一番気になるのは、日本側に解決案についての確かな腹積もりがあるのかである。
私の見立てでは、首脳同士が何回会ったかとか、緊密な人間関係などは
基本的には関係ないと思う。
外国をあちこち旅して感じるのは、その国の置かれている地理的条件が
決定的だということだ。いわゆる地政学だ。
国家は、お隣さんが気に入らないからとかウマが合わないからといって、
引っ越しすることは出来ないのである。
兎に角、何とかうまく付き合う方法を見つけるしかないのだ。
勿論、相手の国のDNAも問題だ。
ロシアは広大な領土とこれに見合うかのような大国意識を持つ国だ。
国が発展するためには、いかに外に向かって開けているかだ。
ロシアの海外線は長いが、ほとんどが冬は使えない。
一年中使用可能な外に向けての窓口といえば、実質3か所である。
地図を見てみよう。
まずヨーロッパである。
サンクトペテルブルクと黒海である。ロシアがクリミアに拘る理由が
わかろうというものだ。
なお、海に面したところに飛地があるのである。しかし飛地は使い勝手が悪い。
クリミアをめぐってのウクライナとの紛争もやや飛地的になるからだ。
(ポーランドとエストニアはロシアに対して極めて強い恐怖心を持っていることは
旅行してみれば肌で感じられるが、この地図をみれば、理由は一目瞭然だ。)
次にアジア側を見てみよう。
ヨーロッパ側の窓口は狭くて、多くの国に囲まれている。
アジア側は太平洋に向けて無限に広がっているが、拠点がない。
北方領土がロシアにとっていかに重要かがわかろうというものだ。
ロシアは基本的はヨーロッパの国ではある。
ソ連が崩壊し、冷戦が終結しても、ロシアに一番大きな影響を与える国は
アメリカだ。アメリカ映画を見ていると、正体不明の敵は必ずロシアである。
現在の経済制裁もアメリカなしでは(特に今はオバマのアメリカである)実効性なしだ。
そのアメリカと実はロシアは隣国同士なのだ(アラスカ州で)。
つい最近、国後・択捉にミサイルを配置したというが、軍事的にも重要性を増している。
地理的に日本の延長と見られるような北方4島を自国の領土に持つことの経済的メリット
というのも大きなものだ。
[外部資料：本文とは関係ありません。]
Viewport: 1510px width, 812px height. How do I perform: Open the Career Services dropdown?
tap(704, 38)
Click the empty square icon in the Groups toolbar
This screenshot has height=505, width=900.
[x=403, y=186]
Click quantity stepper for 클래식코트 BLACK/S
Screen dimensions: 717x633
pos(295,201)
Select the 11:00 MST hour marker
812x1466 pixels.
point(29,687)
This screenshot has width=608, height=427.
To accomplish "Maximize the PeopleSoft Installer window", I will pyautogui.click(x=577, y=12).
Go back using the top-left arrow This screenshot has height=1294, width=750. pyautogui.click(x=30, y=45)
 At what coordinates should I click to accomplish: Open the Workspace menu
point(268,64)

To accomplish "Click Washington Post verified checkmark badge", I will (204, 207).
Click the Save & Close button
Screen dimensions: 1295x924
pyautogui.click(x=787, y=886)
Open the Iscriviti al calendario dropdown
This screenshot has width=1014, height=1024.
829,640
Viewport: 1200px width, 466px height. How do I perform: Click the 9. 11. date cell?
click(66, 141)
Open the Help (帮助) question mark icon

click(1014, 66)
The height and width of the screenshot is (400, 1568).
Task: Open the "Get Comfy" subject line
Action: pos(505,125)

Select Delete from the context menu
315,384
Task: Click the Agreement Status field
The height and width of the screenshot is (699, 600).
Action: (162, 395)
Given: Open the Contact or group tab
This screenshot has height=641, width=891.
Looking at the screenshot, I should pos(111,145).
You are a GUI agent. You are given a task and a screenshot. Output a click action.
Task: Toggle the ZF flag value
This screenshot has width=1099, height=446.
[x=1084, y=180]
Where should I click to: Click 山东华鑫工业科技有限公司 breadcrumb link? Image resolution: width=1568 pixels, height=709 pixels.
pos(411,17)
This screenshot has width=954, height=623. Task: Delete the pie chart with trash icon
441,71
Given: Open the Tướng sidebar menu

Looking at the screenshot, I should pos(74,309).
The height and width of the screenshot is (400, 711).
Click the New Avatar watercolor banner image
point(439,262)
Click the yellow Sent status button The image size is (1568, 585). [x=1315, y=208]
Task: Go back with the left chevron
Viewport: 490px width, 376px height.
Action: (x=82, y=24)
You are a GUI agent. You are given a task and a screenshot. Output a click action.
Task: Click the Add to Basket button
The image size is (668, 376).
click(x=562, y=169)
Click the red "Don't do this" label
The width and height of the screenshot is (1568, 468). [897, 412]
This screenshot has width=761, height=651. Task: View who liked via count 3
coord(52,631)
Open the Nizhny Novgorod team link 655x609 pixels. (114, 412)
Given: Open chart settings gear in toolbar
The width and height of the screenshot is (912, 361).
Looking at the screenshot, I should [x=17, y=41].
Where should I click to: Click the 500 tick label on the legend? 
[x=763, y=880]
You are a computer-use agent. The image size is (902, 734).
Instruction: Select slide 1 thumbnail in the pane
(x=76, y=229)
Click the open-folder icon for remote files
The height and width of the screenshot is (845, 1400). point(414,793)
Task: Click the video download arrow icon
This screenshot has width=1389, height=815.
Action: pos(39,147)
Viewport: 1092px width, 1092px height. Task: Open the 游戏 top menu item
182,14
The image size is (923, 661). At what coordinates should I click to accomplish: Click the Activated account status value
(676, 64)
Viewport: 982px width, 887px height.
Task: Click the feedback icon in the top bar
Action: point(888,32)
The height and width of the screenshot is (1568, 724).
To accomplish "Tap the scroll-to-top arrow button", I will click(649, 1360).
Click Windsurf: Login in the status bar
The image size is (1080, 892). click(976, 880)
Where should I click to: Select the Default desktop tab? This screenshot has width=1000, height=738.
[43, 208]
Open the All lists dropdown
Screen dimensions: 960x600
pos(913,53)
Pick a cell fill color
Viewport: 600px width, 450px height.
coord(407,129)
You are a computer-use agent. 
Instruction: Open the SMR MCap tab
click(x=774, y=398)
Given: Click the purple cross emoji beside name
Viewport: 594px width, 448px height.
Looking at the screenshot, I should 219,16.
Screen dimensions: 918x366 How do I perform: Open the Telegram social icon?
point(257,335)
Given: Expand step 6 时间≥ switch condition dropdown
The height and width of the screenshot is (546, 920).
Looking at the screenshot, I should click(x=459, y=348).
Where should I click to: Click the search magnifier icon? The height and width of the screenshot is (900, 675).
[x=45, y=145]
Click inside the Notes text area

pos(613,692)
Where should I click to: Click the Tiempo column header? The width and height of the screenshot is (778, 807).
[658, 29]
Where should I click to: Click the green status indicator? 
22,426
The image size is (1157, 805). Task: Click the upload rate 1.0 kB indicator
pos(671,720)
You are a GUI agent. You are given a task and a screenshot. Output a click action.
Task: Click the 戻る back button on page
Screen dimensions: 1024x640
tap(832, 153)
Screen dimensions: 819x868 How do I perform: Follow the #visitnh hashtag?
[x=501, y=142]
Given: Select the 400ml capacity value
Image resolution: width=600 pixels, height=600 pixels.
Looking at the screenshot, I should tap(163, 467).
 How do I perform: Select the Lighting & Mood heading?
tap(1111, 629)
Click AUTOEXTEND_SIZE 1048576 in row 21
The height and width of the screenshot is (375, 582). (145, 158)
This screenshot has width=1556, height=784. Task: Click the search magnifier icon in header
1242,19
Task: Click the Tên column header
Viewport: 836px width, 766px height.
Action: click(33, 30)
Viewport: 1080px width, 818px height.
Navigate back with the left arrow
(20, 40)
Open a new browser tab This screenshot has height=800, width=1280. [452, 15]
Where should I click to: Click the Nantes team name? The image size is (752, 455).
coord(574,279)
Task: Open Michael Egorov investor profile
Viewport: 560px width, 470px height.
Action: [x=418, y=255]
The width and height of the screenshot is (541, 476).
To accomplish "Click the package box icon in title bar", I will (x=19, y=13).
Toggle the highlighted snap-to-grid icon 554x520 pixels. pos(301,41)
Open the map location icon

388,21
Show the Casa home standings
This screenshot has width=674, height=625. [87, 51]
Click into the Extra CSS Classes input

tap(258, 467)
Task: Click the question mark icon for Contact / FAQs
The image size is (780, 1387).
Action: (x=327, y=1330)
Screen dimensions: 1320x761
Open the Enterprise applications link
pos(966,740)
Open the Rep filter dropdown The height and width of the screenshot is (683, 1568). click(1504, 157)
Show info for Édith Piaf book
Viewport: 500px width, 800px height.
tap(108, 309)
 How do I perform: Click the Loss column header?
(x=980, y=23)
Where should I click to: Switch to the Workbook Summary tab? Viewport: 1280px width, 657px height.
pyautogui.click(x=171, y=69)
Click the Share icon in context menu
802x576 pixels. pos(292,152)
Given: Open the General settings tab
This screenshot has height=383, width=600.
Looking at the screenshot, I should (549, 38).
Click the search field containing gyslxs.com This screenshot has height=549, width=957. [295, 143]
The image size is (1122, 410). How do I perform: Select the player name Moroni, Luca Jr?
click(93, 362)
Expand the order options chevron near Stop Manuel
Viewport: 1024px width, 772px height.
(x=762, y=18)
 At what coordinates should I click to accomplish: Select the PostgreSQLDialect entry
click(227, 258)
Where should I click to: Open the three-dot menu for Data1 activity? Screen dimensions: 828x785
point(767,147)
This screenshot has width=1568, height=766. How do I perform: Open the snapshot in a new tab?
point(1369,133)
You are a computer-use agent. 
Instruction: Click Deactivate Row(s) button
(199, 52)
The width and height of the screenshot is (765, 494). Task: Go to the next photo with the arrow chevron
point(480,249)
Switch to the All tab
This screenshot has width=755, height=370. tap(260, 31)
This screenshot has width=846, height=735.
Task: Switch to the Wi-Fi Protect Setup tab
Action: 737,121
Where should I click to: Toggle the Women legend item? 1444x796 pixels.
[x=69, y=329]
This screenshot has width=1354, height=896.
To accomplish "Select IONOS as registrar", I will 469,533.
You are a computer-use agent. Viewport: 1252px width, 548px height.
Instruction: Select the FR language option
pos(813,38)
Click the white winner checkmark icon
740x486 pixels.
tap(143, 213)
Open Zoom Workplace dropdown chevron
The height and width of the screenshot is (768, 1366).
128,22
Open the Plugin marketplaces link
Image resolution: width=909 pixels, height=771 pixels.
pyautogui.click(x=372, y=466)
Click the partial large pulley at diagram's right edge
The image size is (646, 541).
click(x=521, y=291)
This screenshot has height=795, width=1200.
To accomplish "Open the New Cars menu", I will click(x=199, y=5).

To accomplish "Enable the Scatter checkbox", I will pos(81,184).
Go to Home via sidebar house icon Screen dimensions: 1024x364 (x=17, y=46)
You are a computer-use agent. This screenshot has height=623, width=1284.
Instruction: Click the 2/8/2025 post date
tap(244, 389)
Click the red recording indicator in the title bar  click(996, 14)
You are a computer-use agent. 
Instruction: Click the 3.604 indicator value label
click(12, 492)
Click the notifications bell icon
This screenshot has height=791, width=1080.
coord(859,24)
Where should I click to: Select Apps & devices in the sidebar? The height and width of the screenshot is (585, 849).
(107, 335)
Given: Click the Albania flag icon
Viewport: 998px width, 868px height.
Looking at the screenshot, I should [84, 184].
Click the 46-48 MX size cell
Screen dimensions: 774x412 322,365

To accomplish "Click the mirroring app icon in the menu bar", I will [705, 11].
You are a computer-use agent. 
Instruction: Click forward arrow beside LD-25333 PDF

特に日本は経済大国だ。また自己主張もあまりしない。
北方領土はある程度開発されており、今後の開発も比較的容易だ。
北方領土はロシアにとって益々特殊的・重要性を持ちつつあることは確かである。
ヤルタの密約が分かったからというのは、それほど大きなことではない。
こういう客観的条件を前提にして、ロシアに返還を決意させるには、
同等、或はそれ以上のメリットを示せるかどうかである。
そういう戦略的思考は残念ながら見えない。
たまたま、投稿の後、飛地(カリーニングラード)がミサイル基地となっているとの記事をみた。
ここ
写真をみるだけでも参考になった。